Humboldt County farm and dairy owners this week warned that a farmworker overtime bill signed into law on Monday will mean less money for individual farmhands as businesses look to reduce labor costs.
Gov. Jerry Brown signed an agriculture labor law on Monday that will soon allow farm workers across the state to earn the same overtime pay as other workers on the job 40 hours a week or eight hours a day, ending a nearly 80-year-long battle between labor activists and farmers.
Touted as a victory by United Farm Workers President Arturo Rodriguez that will usher in fairer wages, Assembly Bill 1066 will gradually require farmers to pay time-and-half to its farmhands.
“We’ve been able to break the barrier for farmworkers here in California,” Rodriguez said Monday.
But farmers in Humboldt County said their workers will end up losing out and make less money as farmers look toward adding more equipment and employees to their operations to avoid paying overtime.
“There is only a certain pay level that you can pay farmers’ workers and still stay in business,” MaryAnn Renner of Diamond Dairy in Ferndale said.
Renner said the overtime will force farmers to hire more workers to avoid longer shifts and overtime.
“You’ll just have to decrease the number of hours or hire more employees,” she said, adding that the lower threshold for overtime pay will mean that employees that worked 60 hours a week in the past will receive a lighter pay check at the end of the month when they cap at 40 hours.
About 419,500 agricultural workers will be affected by the new overtime law, according to the state Office of Employment and Labor Statistics, which said the numbers were very rough estimates based on the 2015 reports — the last year for which data is available.
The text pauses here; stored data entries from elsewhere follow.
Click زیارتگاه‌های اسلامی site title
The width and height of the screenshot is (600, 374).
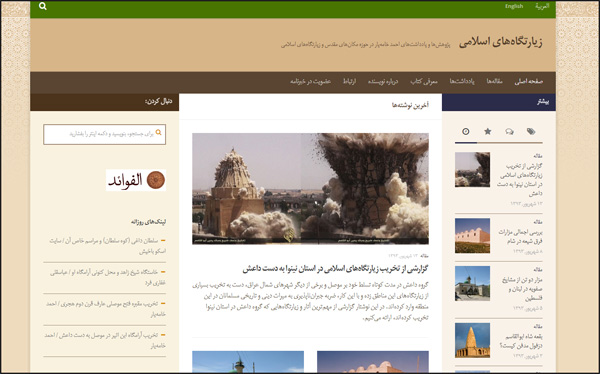pyautogui.click(x=501, y=42)
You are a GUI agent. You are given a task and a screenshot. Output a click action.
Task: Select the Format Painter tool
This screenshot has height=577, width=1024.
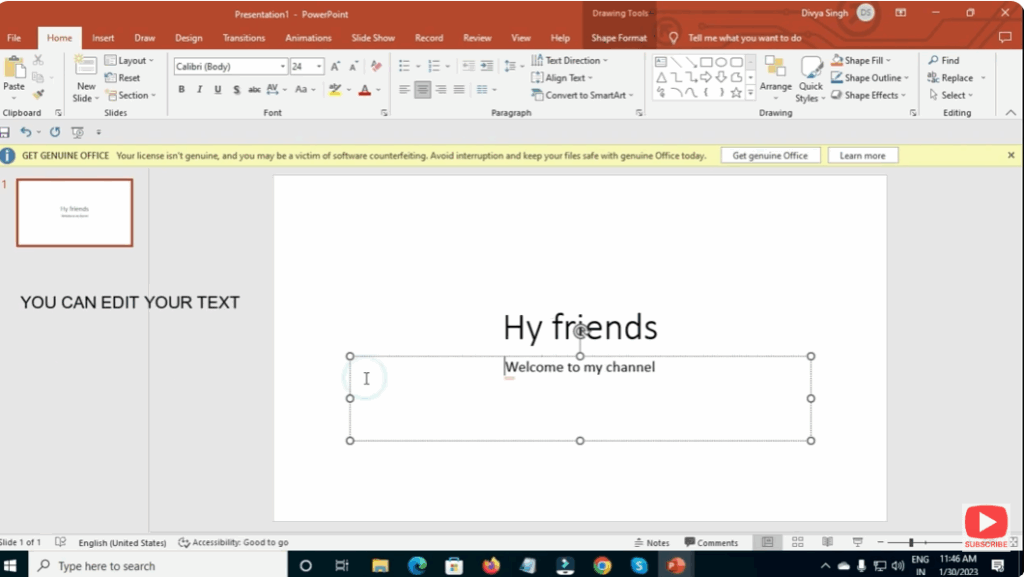coord(40,95)
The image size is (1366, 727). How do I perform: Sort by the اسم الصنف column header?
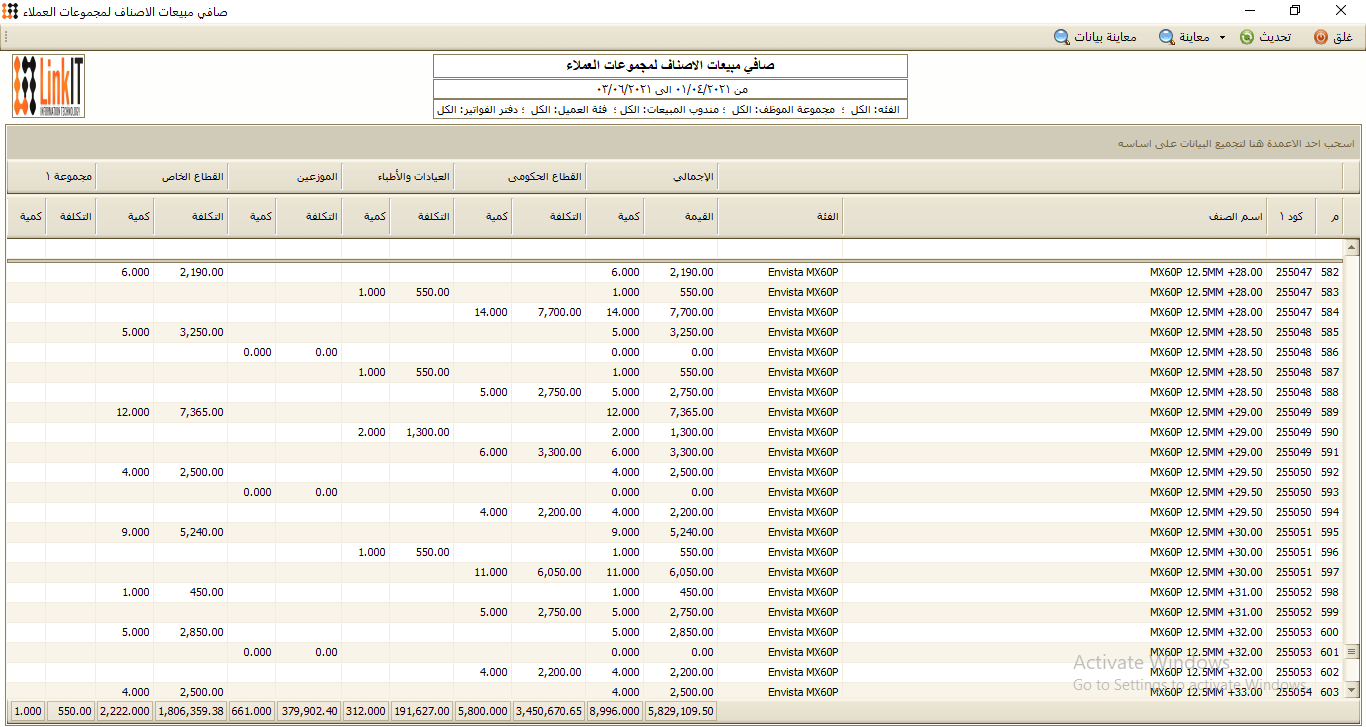(1054, 216)
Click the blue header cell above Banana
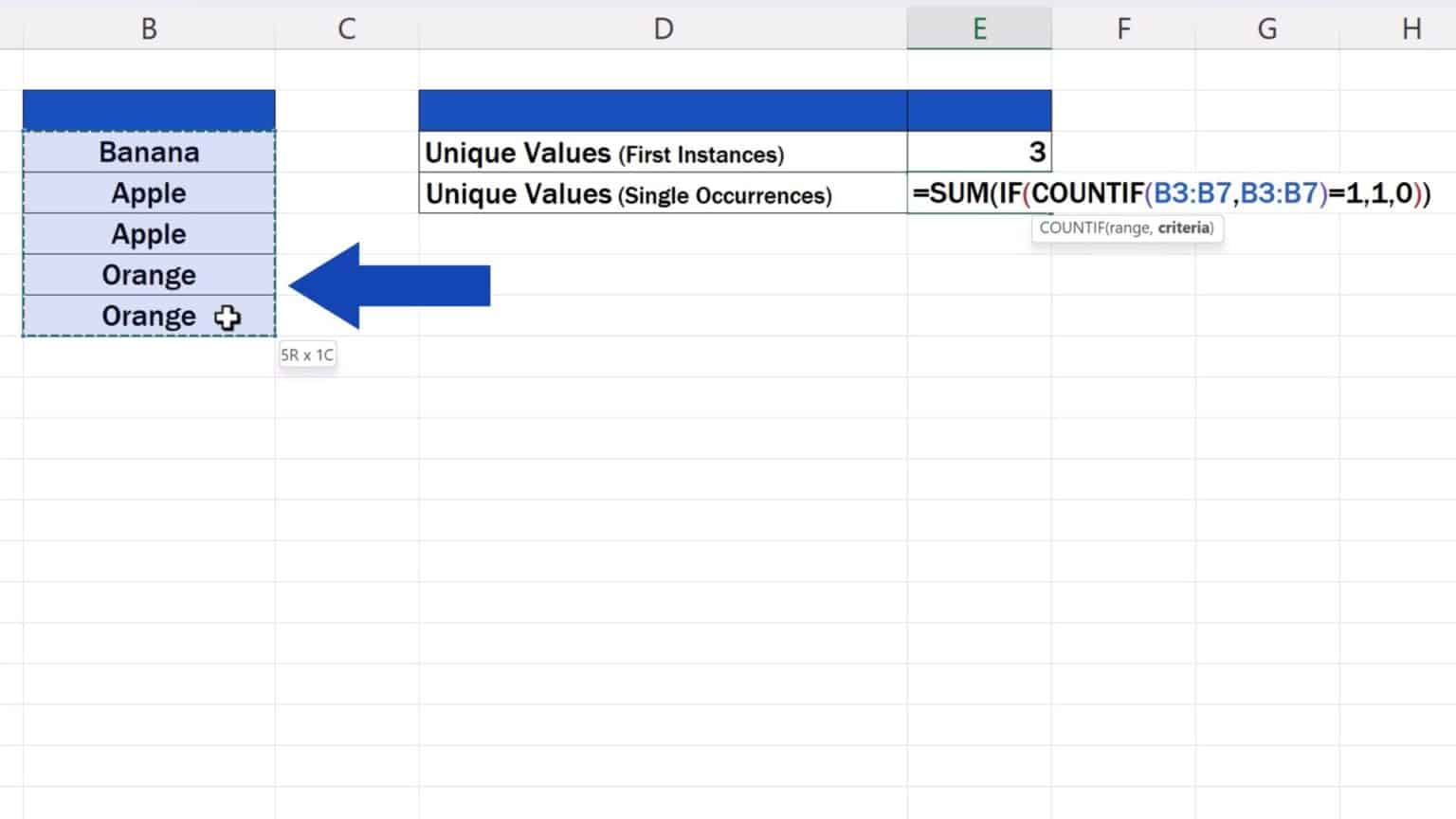The image size is (1456, 819). pyautogui.click(x=148, y=110)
Further complicating accurate estimates are farmworkers’ mobility, immigration status, and the seasonal, short-term nature of their work.
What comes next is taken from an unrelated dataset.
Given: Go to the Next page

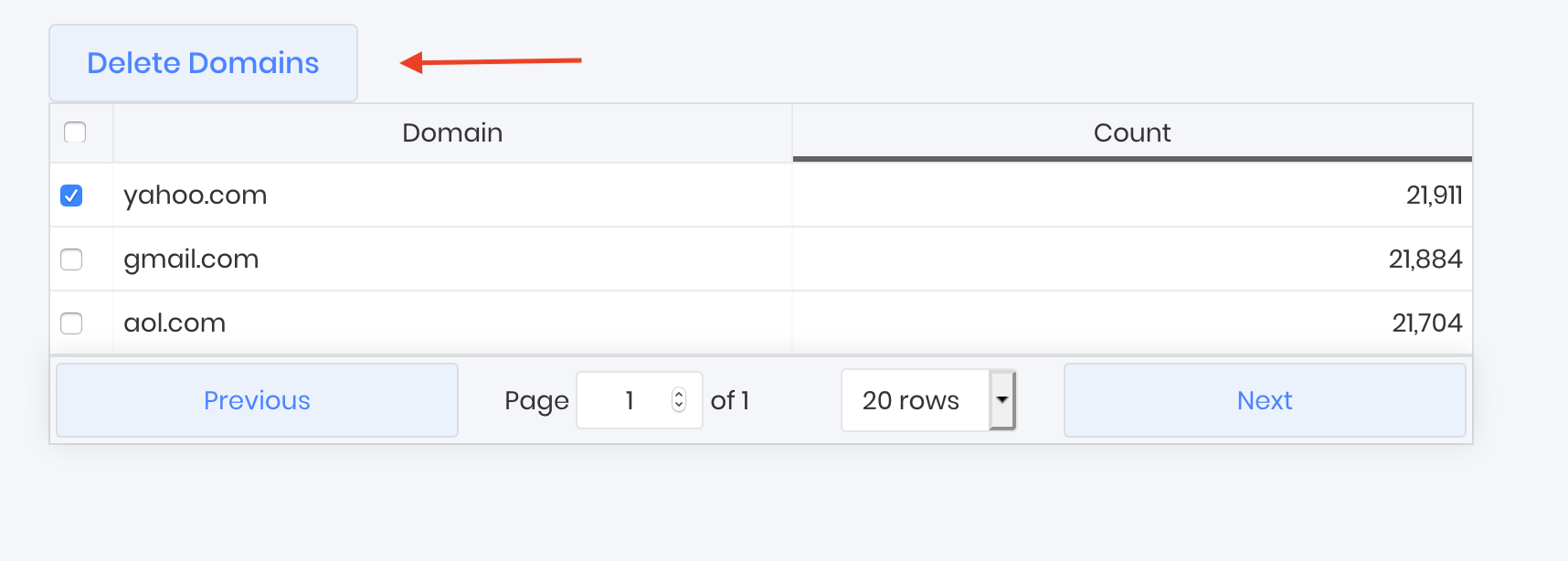Looking at the screenshot, I should [x=1264, y=400].
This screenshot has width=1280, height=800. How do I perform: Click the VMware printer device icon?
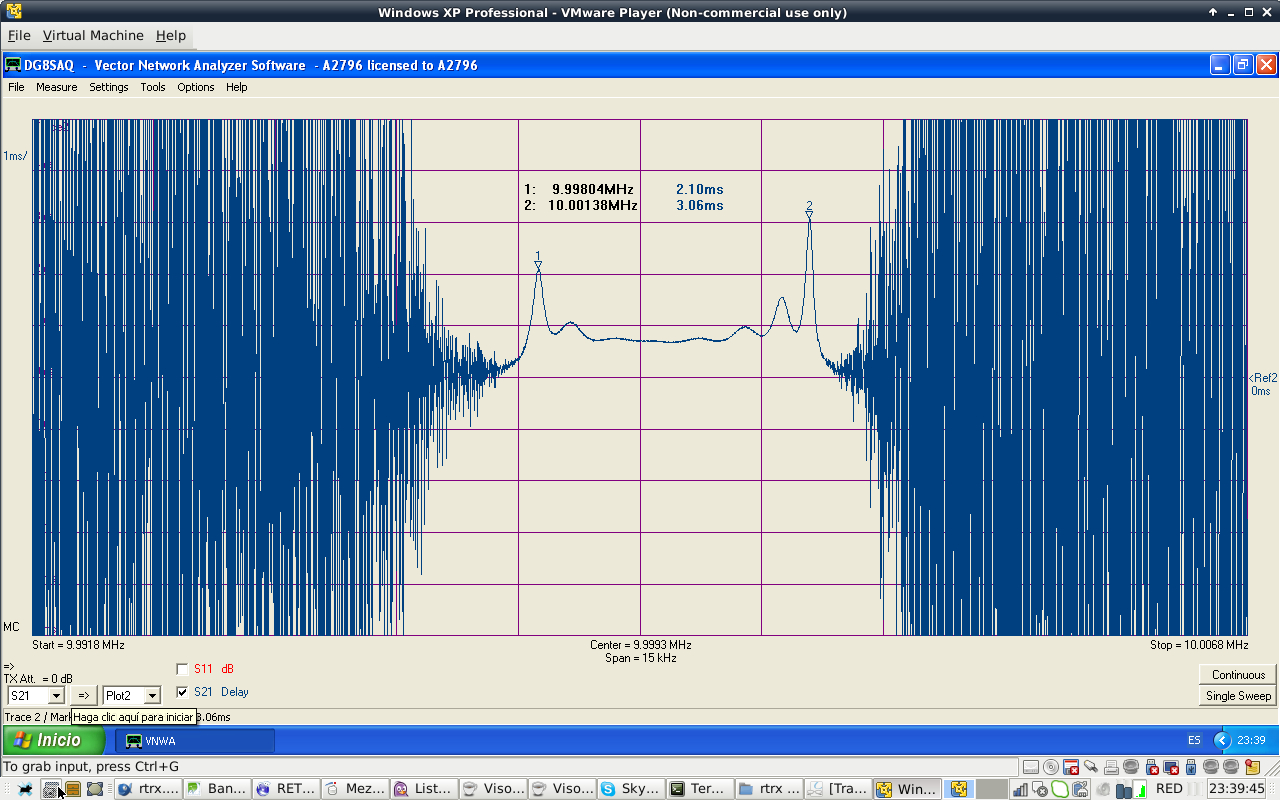pos(1111,767)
An estimated 178,400 of the total agricultural workforce tended to work during crop seasons.
Humboldt County farmers said those seasonal workers were the most likely to work overtime because, traditionally, farm workers have worked longer hours to compensate for the short work period, which lasts for as long as the harvest each season.
Blake Alexandre, who operates two farms in Humboldt County and one in Del Norte County, said workers prefer to take the longer shifts during harvest season because it means they can save the money during periods of inactivity when they might not be working.
“They have to work while the sun is still shining,” Alexandre said. “… They often like to work six days a week or work 10- or 12-hour shifts to accumulate the hours while the weather is good.”
John Vevoda of Vevoda Dairy in Ferndale agreed but said he might not be able to hire the extra workers, so he’ll have to rely on advances in farm technology to keep up with the demands of his farm. He said farmworkers aren’t easy to come by, so replacing them won’t be easy.
“It will be difficult to find more; people don’t wont want to do the work,” he said.
Alexandre and Renner agreed, even though they both said their plans was still to look for more workers, and said lawmakers ended up reducing the total income farmworkers could earn since farmers will not have the budgets to let them work the extra hours at time-and-a-half rate.
“They don’t care about working 60 or 40 hours; they care about their check and their take-home pay,” she said. “And, they’ll end up not making more only because they aren’t allowed to.”